(Beginning of Dataset records)

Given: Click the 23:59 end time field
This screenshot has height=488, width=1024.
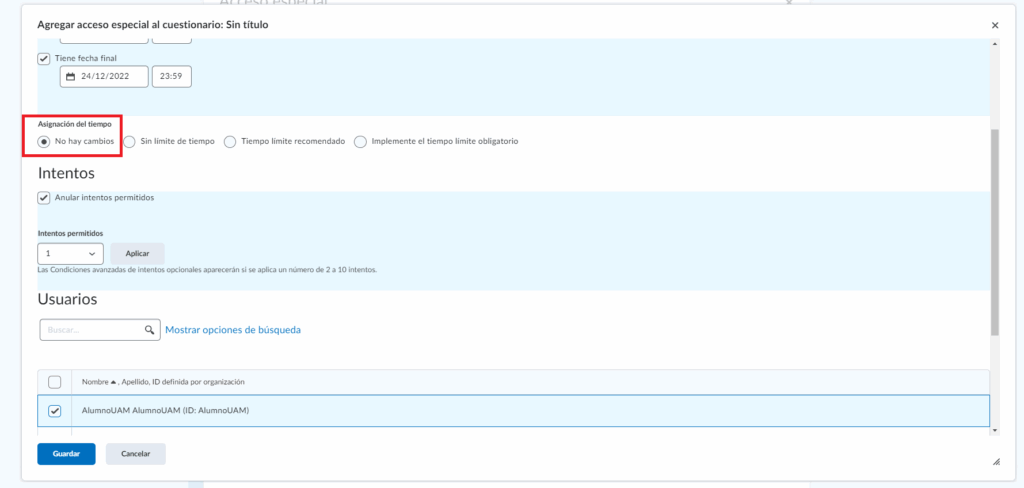Looking at the screenshot, I should (171, 77).
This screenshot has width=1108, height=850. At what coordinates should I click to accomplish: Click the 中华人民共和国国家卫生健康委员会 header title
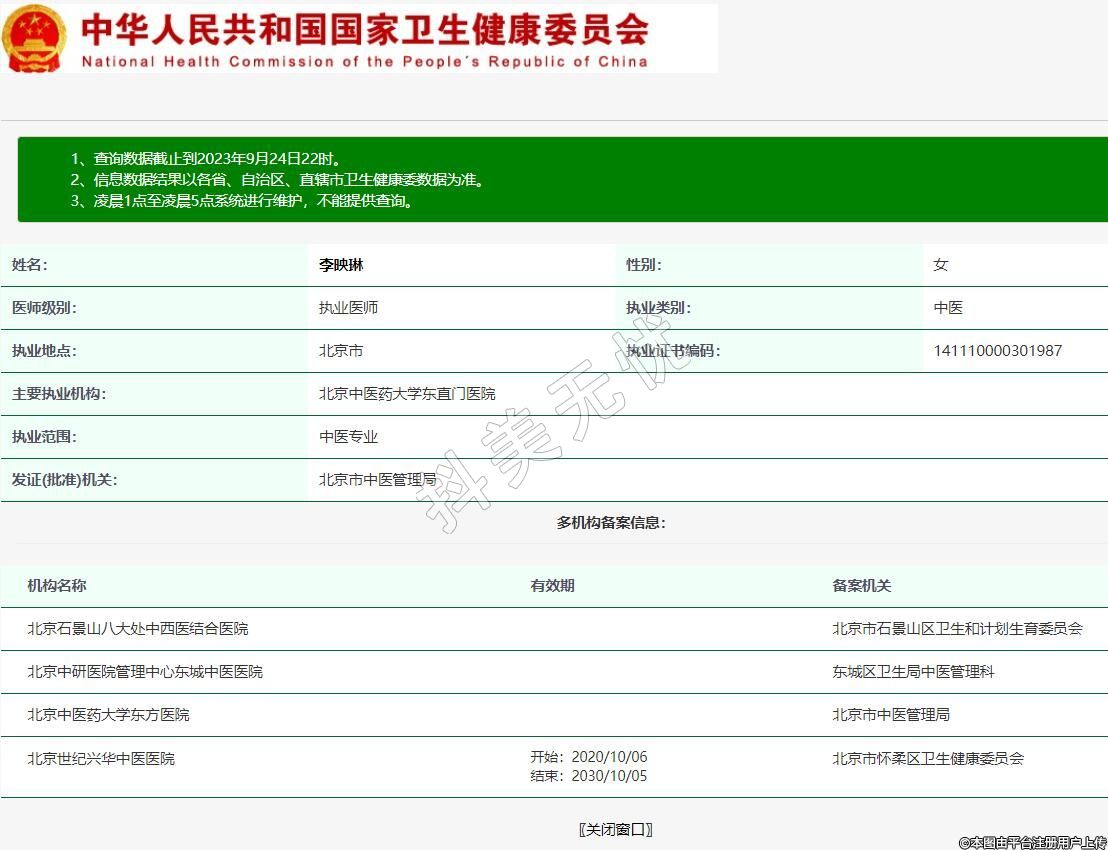point(365,29)
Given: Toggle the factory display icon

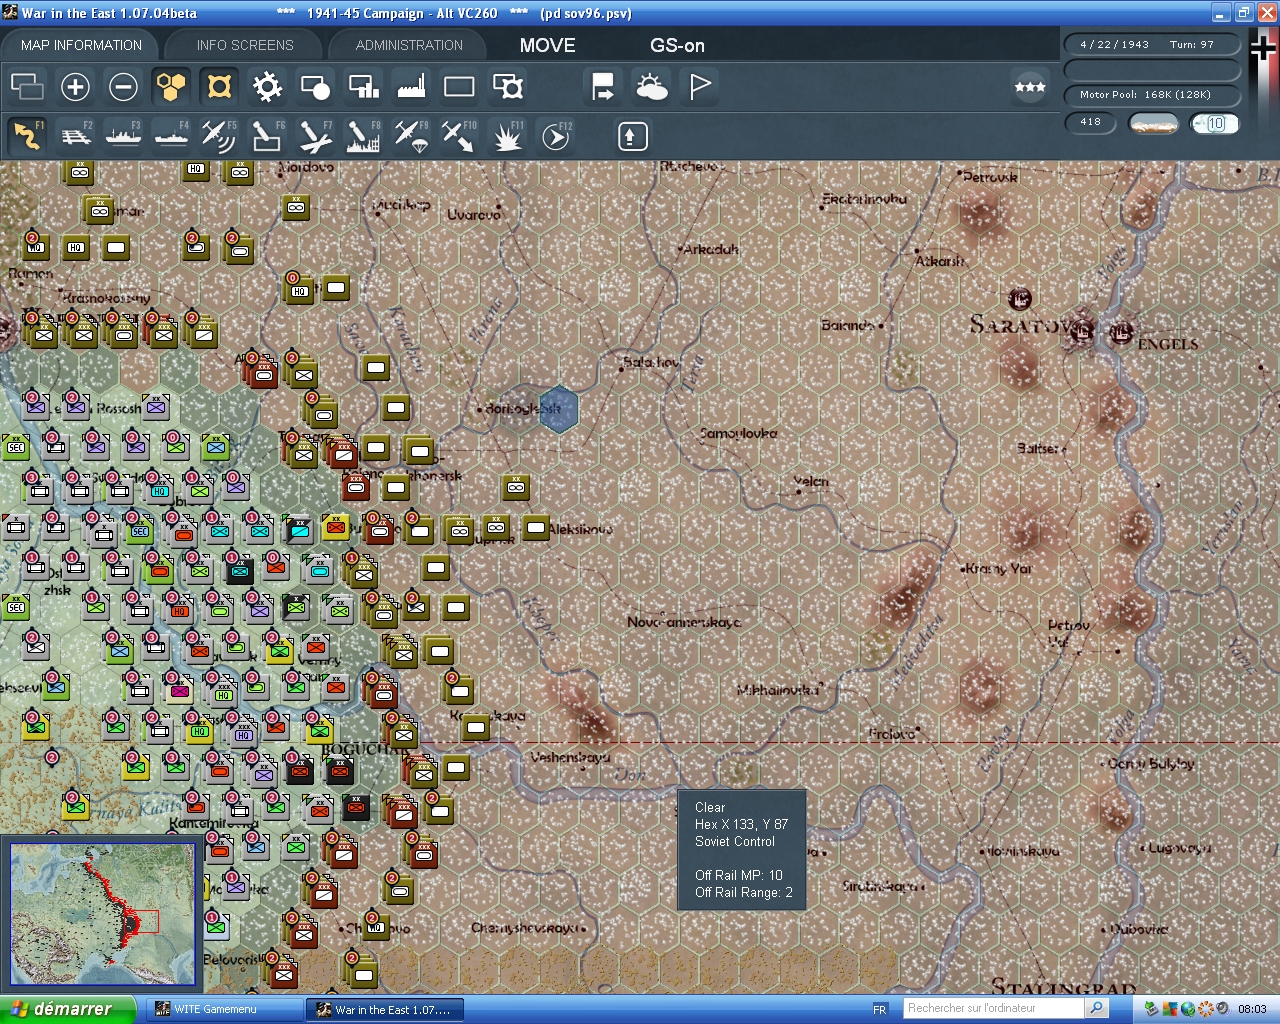Looking at the screenshot, I should 411,87.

(End of Dataset records)

▶ **Exercise instructions**: From top to bottom, restate the records above exactly and omit every picture.

▶ **Result of the task**:
Given: Click the 23:59 end time field
This screenshot has height=488, width=1024.
Looking at the screenshot, I should (171, 77).
This screenshot has width=1108, height=850. At what coordinates should I click to accomplish: Click the 中华人民共和国国家卫生健康委员会 header title
point(365,29)
Given: Toggle the factory display icon

Looking at the screenshot, I should 411,87.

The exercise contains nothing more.